Among the interested parties who have studied the Phantom case is Dr. John T. Tennison, who is not only a forensic psychiatrist but also H.B. Tennison’s first cousin once-removed, and he believes H.B. is a more compelling suspect than Youell Swinney.

Henry Booker “Doodie” Tennison came from a well-to-do family but also from a broken home. When he was 3 years old, his parents divorced. His mother was emotionally distant with her children, seldom hugging or kissing them. Doodie became a dreamer who enjoyed reading comic books and watching movies. His grades in high school were under par, but as Dr. Tennison put it, “Most of his poor academic performance seemed to be caused by apathy, not from inability.”

Being quiet and introspective made it hard for him to fit in and caused some of his classmates to think of him as “strange.” He was bullied in school, beaten up more than once by other students who thought he was gay.

He was not without friends, though. He and James G. Freeman hung out together. They lived in the same neighborhood, and both played trombone in the school band. Some readers may recall a scene from The Town That Dreaded Sundown in which the masked killer torments a victim, using a trombone with a knife attachment as a weapon. James Tennison, another of H.B.’s cousins, was a consultant on the original 1976 movie, so the instrument could have been a symbolic reference to Doodie. Betty Jo Booker played saxophone in the band.

During Dr. Tennison’s research, he interviewed one person who said H.B. had claimed responsibility for the Booker/Martin murders while in high school. “But if so,” Dr. Tennison said, “it seems to have been a comment that was not taken seriously, and the claim does not appear to have put him on the radar of the authorities.”

A yearbook photo of James Freeman, a person of interest in the Texarkana Phantom Killer case.

Then came the suicide and the note. Investigators questioned Freeman, who said he and H.B. had been playing cards or checkers at the Tennison home at the time of the attack on Virgil and Katie Starks.

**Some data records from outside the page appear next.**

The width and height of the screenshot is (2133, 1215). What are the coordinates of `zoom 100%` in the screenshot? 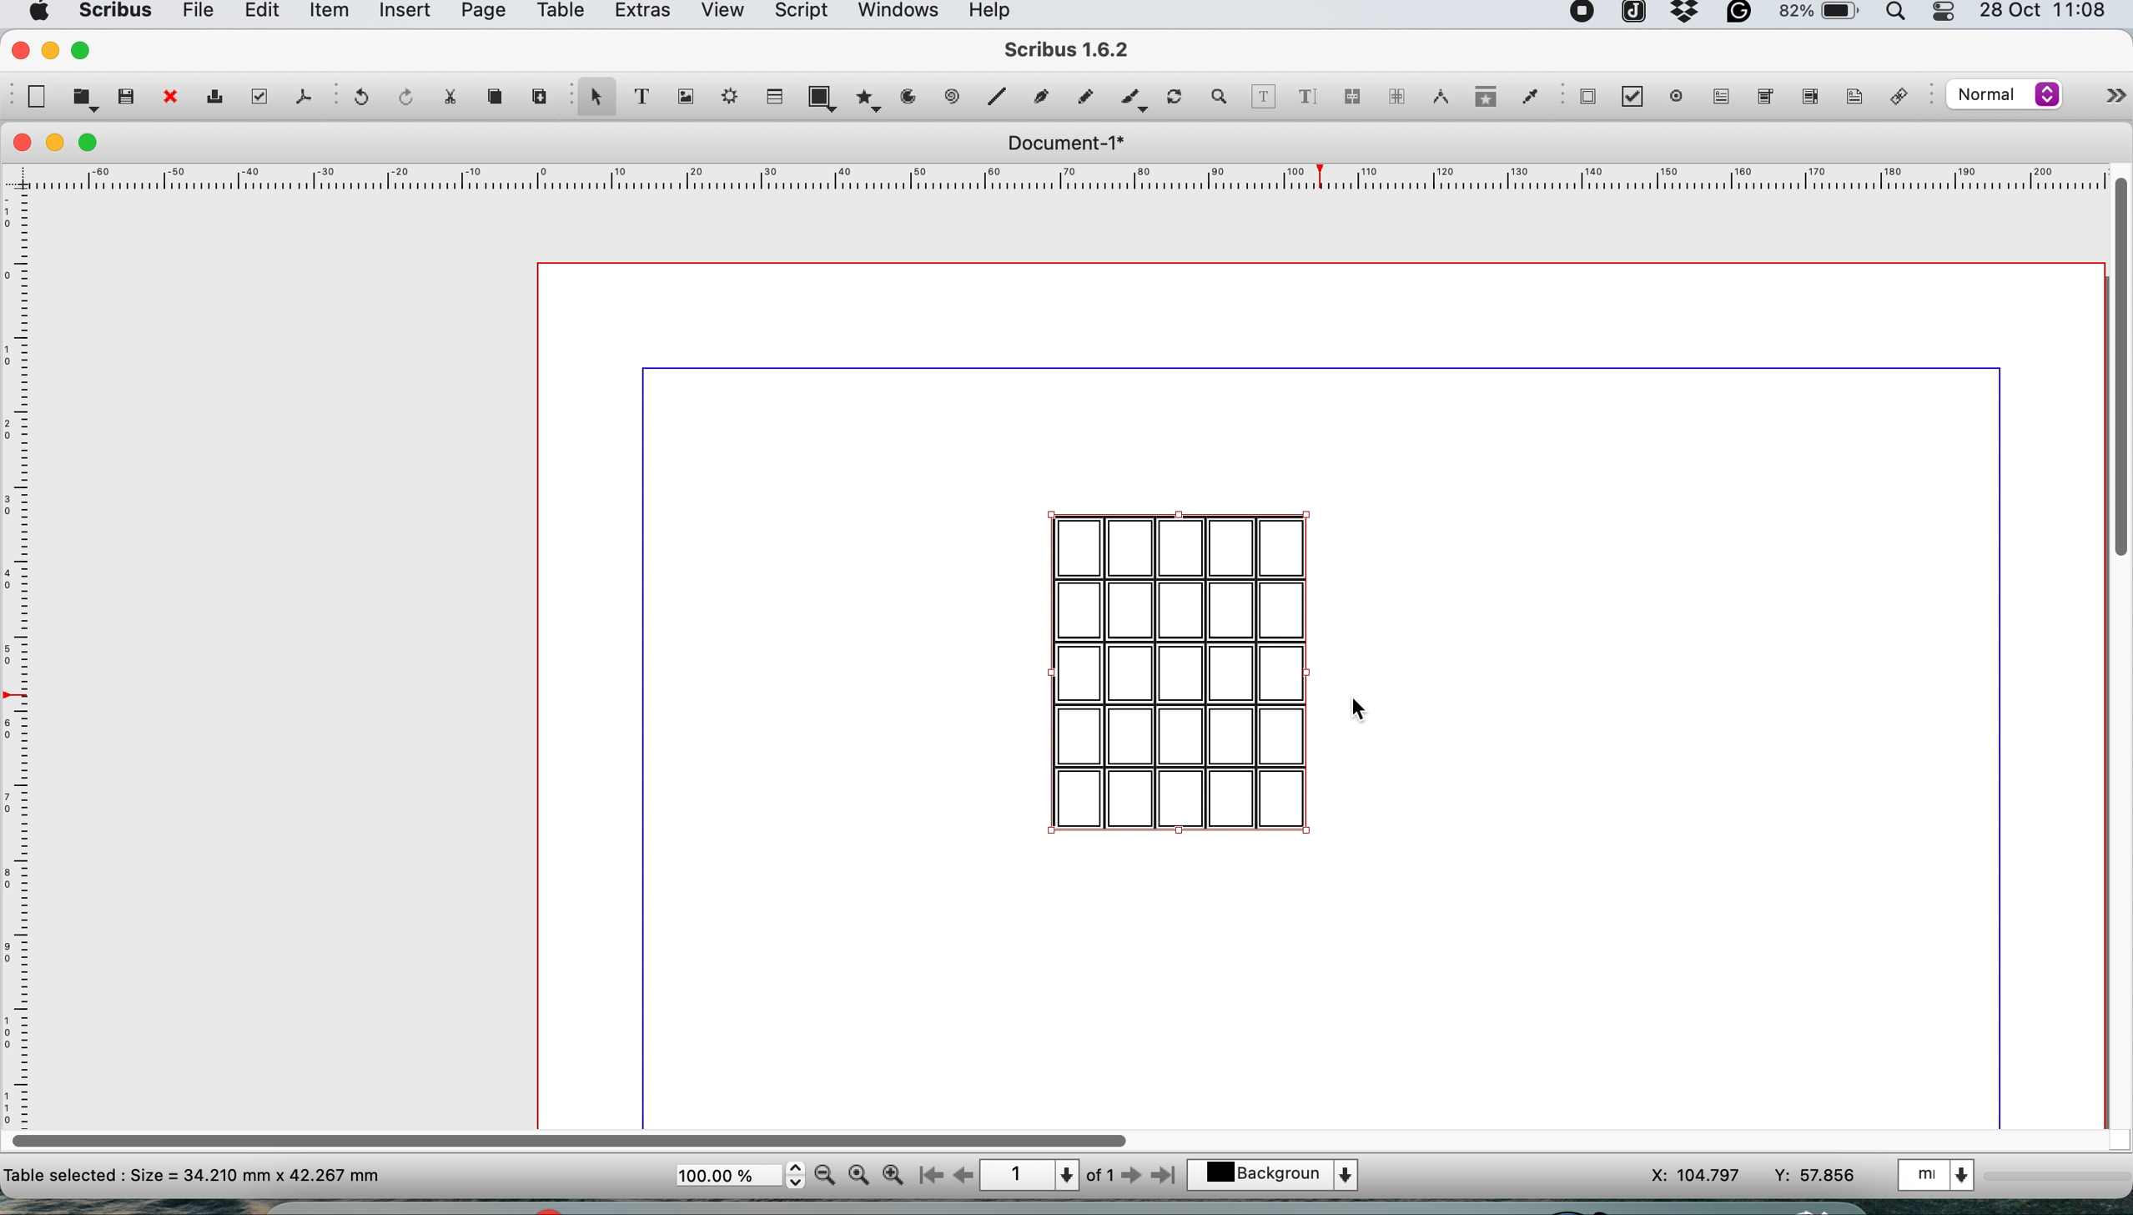 It's located at (862, 1173).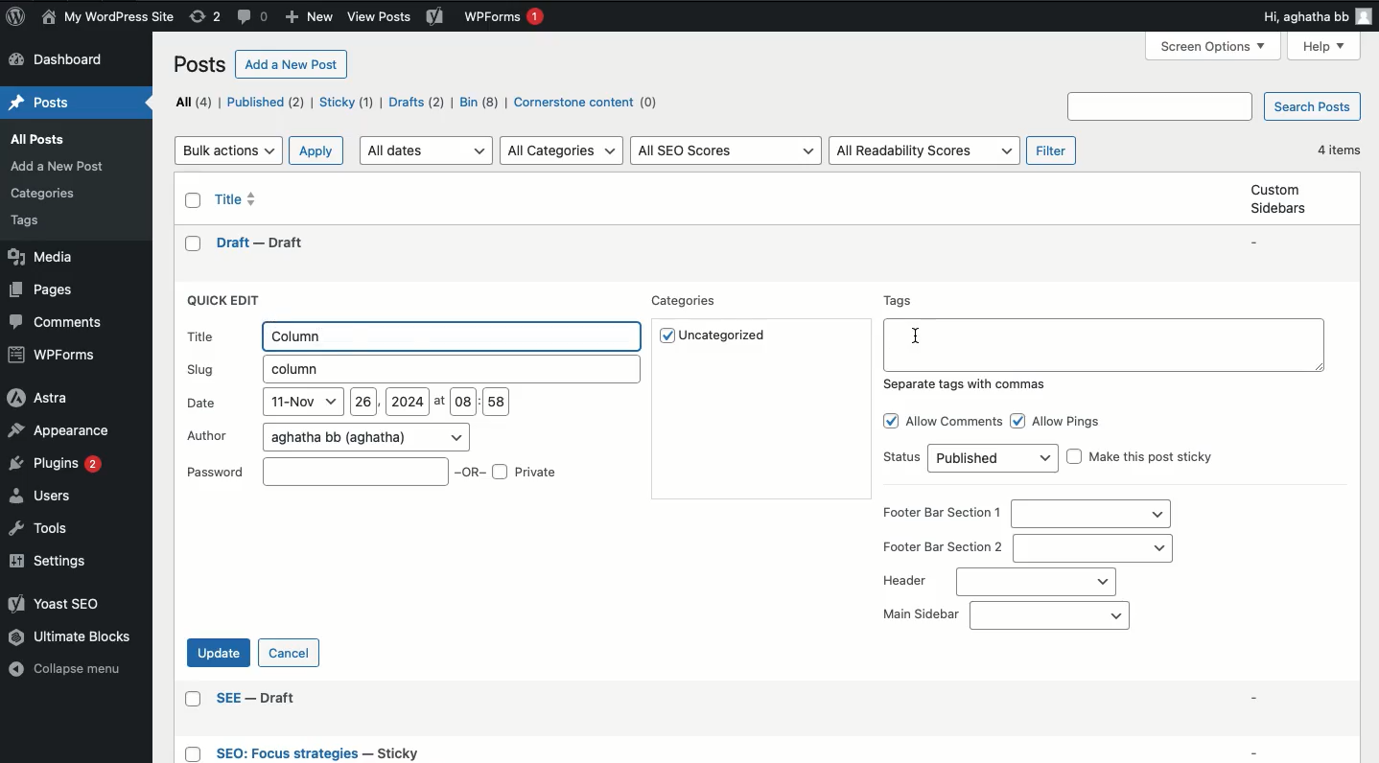 Image resolution: width=1379 pixels, height=763 pixels. Describe the element at coordinates (480, 104) in the screenshot. I see `Bin` at that location. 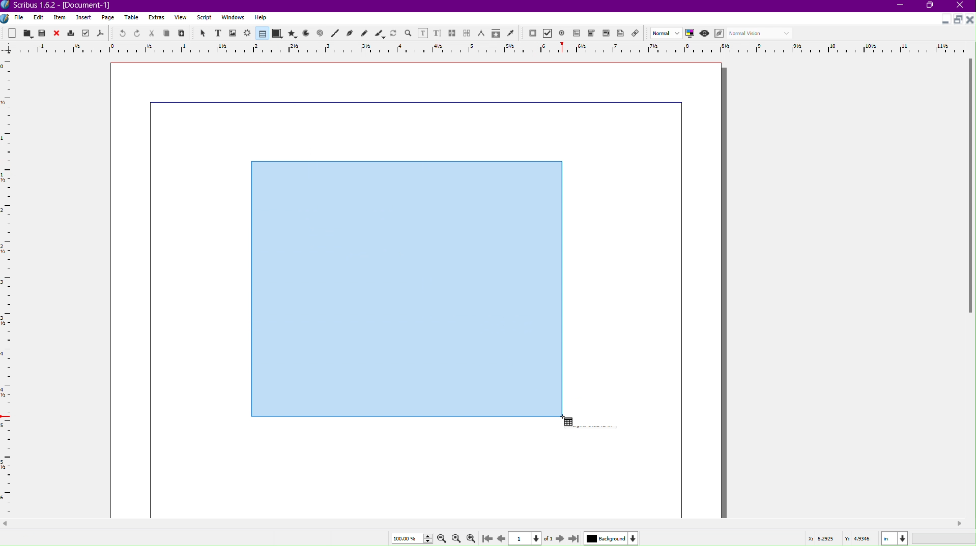 I want to click on Close, so click(x=57, y=33).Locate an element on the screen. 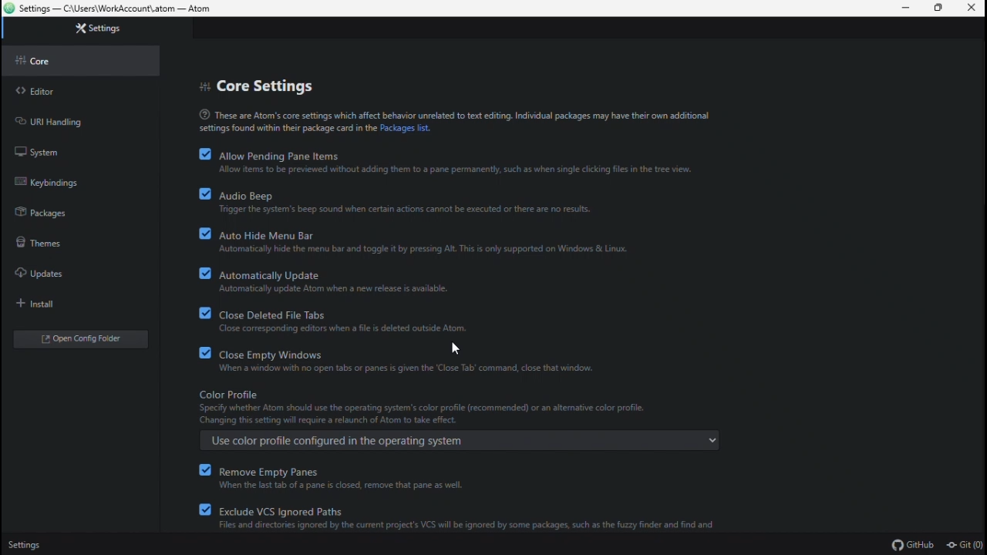 Image resolution: width=987 pixels, height=555 pixels. File name and file path is located at coordinates (109, 9).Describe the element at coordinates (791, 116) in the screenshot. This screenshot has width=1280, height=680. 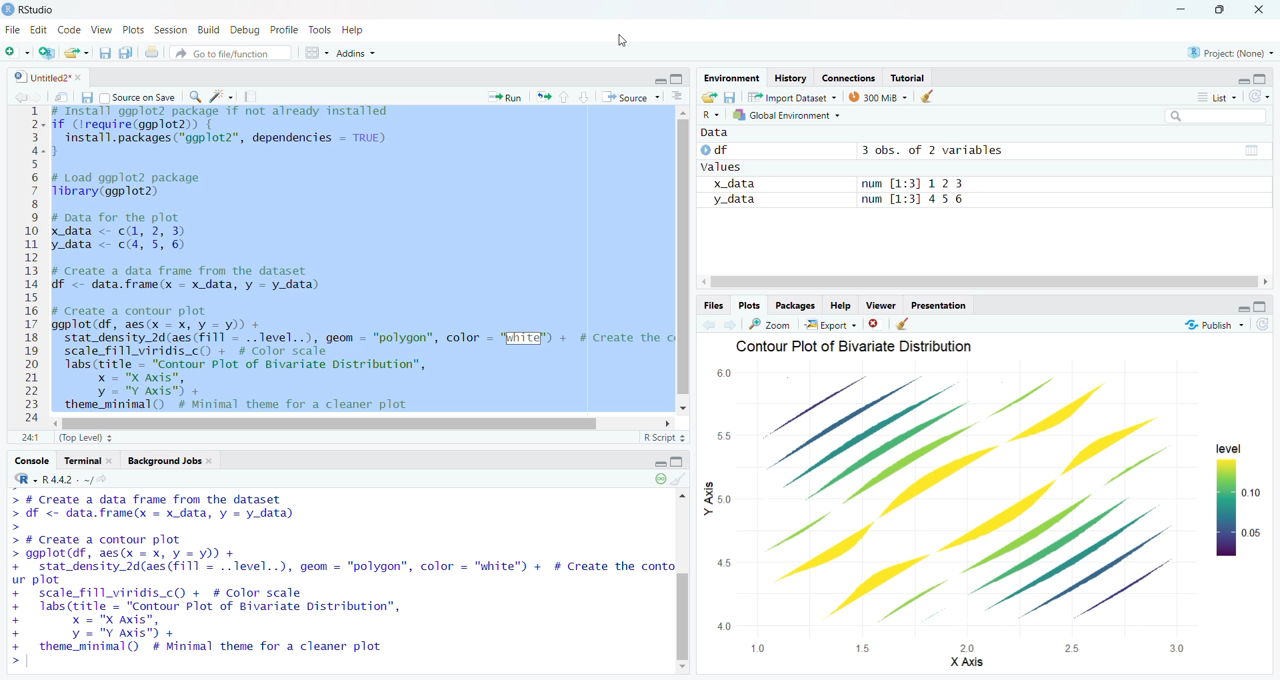
I see ` Global Environment ` at that location.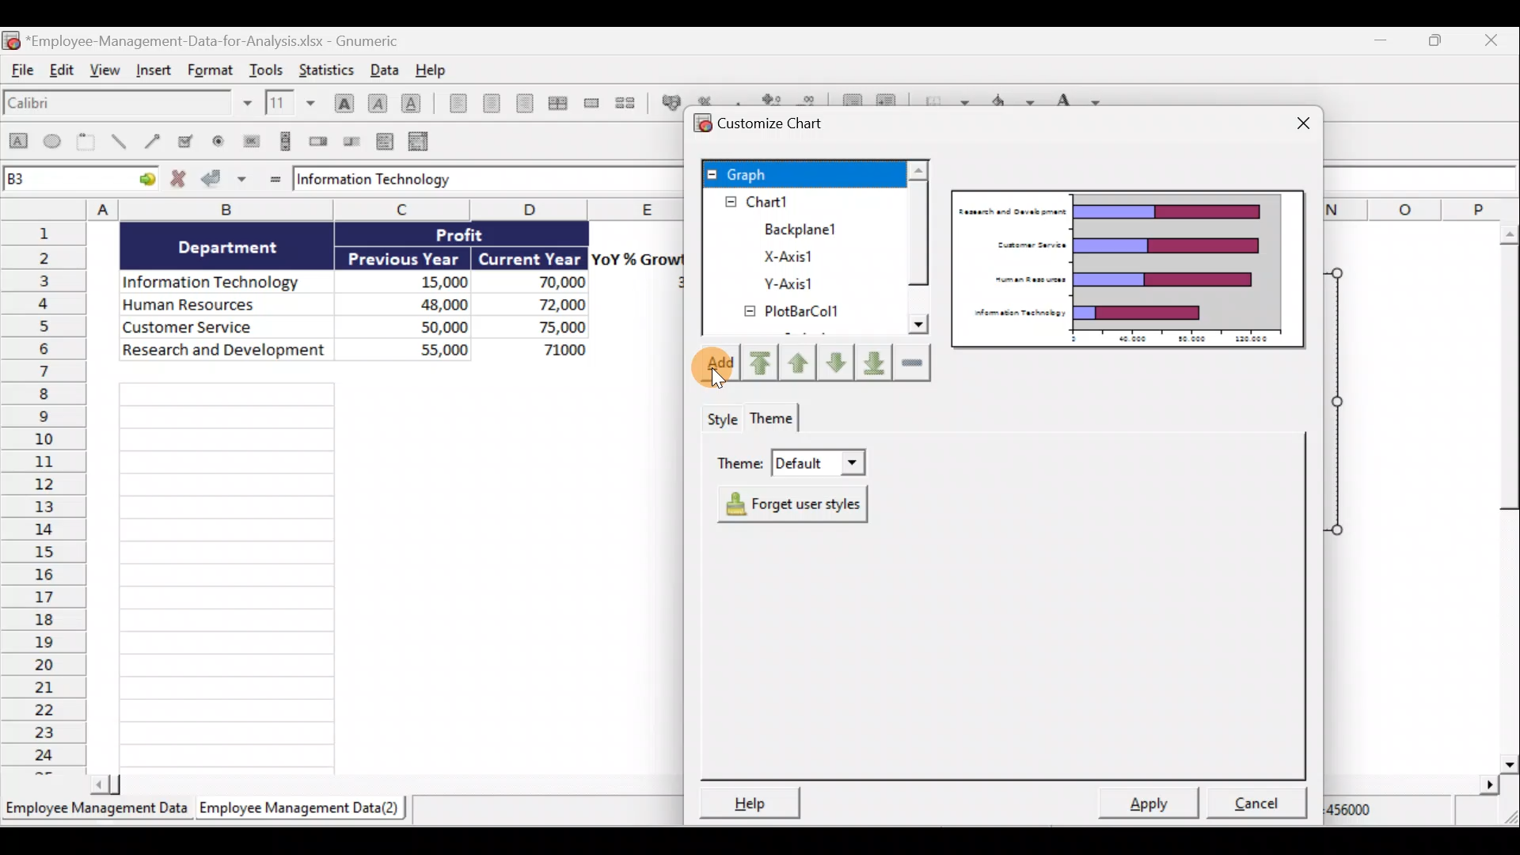 The height and width of the screenshot is (855, 1520). Describe the element at coordinates (339, 208) in the screenshot. I see `Columns` at that location.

Dr. Tennison presented the theory of H.B. as the Phantom at a forum in Texarkana in 2014. He pointed out that Jimmy Hollis and Mary Jeanne Larey had gone to the movies at the Paramount Theatre the night they were attacked. Richard Griffin and Polly Ann Moore had also seen a movie at the Paramount on the night of their murders. One victim in the second double homicide, Paul Martin, had been at the Paramount with some friends on the evening of his slaying. “This pattern,” Dr. Tennison said, “suggests that someone affiliated with the Paramount Theatre or a frequent moviegoer to the Paramount Theatre might be connected to the first three attacks. H.B. Tennison was an avid moviegoer and worked as an usher at the Paramount Theatre during high school, including the 1945-1946 school year.”

Another connection to a victim: Katie and Virgil Starks often visited Katie’s sister, who lived next door to James Freeman.

Freeman became a person of interest to authorities partly because of his friendship with Doodie and partly because he was already known to police. According to Dr. Tennison, Freeman family members and a next-door neighbor said James used drugs and exhibited inappropriate behavior toward females. He engaged in hypersexual talk about women that made others in his company very uncomfortable, although Doodie didn’t seem bothered by it. Freeman was once married for only six weeks. After that, he led a reclusive existence, living with his mother until she died in 1973. A little over a year later, James shot himself to death.

Dr. Tennison stated, “I don’t have an opinion about whether or not James Freeman played a part in the murders. However, I consider it plausible that he did.”

Was Doodie the Phantom? Was Freeman? Did they kill as a team? Could it have been like the Leopold/Loeb case that gained the national spotlight in 1924 when Nathan Leopold and Richard Loeb, who were lovers as well as friends, teamed up and killed 14-year-old Bobby Franks just for kicks?

James Freeman remains a mysterious figure who gave up on life long after it had given up on him. Whatever secrets he may have had lie buried with his bones, while the legend of the Phantom lives on.